Soğuk Savaş yılları Kubrick’i oldukça etkiledi ve Red Alert romanından Dr. Stranglove adlı bir senaryoyu uyarladı. Film gösterildiğinde büyük bir hit oldu ve senaryo, yönetmen ve yapımcı dallarında Kubrick, Oscar’a aday gösterildi. Kubrick’in bir sonraki planı Napolyon ile ilgili bir film yapmaktı. Fakat bütçenin çok yüksek olması sebebiyle bunu gerçekleştiremedi. Gelecekte geçen iki bilimkurgu filminden sonra Kubrick yön değiştirdi ve William Makepeace Thackery’nin romanından uyarladığı bir 18. Yüzyıl hikayesi olan “Barry Lyndon”u yaptı. 11 milyon dolara malolan bu dram filmi gişede çok büyük bir başarı elde etmese de eleştirmenler tarafından çok beğenildi. Film 7 dalda Oscar adayı oldu.
Kubrick yine yazar, yönetmen ve yapımcı dallarında aday oldu ve kazanamadı. Kubrick’in bir sonraki filmi “Full Metal Jacket” için aradan 7 yıl geçti.

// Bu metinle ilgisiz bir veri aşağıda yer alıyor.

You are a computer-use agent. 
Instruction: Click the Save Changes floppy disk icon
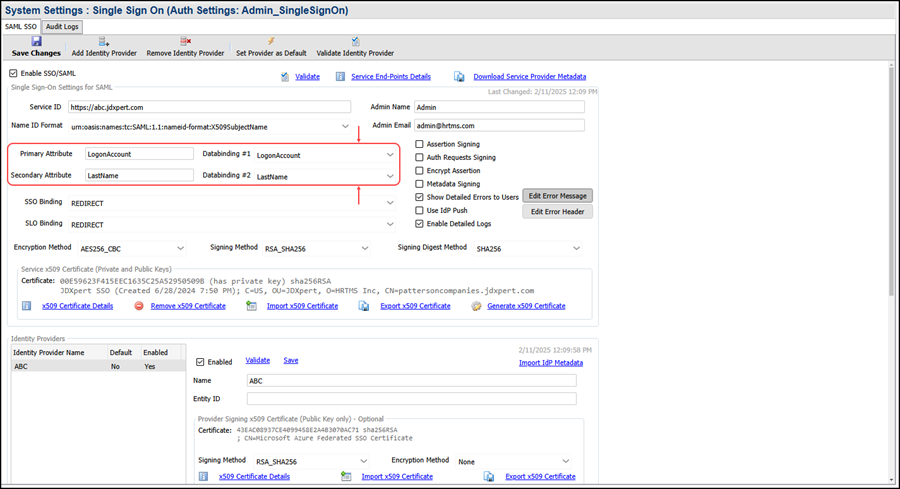pos(36,41)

Ünlü “Platoon” filminin hemen arkasından vizyona girmesine rağmen hem seyirciler hem de eleştirmenlerce büyük bir başarı olarak görüldü. Tüm bunlara rağmen sadece senaryo dalında Oscar’a aday gösterildi. “Dr. Strangelove” filminin orjinal negatiflerinin kaybolması üzerine eldeki baskılardan yapılabilecek en kaliteli kopyayı oluşturdu. Kubrick, Mayıs 1990’da Martin Scorsese, Woody Allen, Francis Coppola, Steven Spielberg, Robert Redford, Sydney Pollack, George Lucas gibi yönetmenlerle beraber filmlerin korunması ve yenilenmesi üzerinde çalışan Film Foundation’ı kurdu.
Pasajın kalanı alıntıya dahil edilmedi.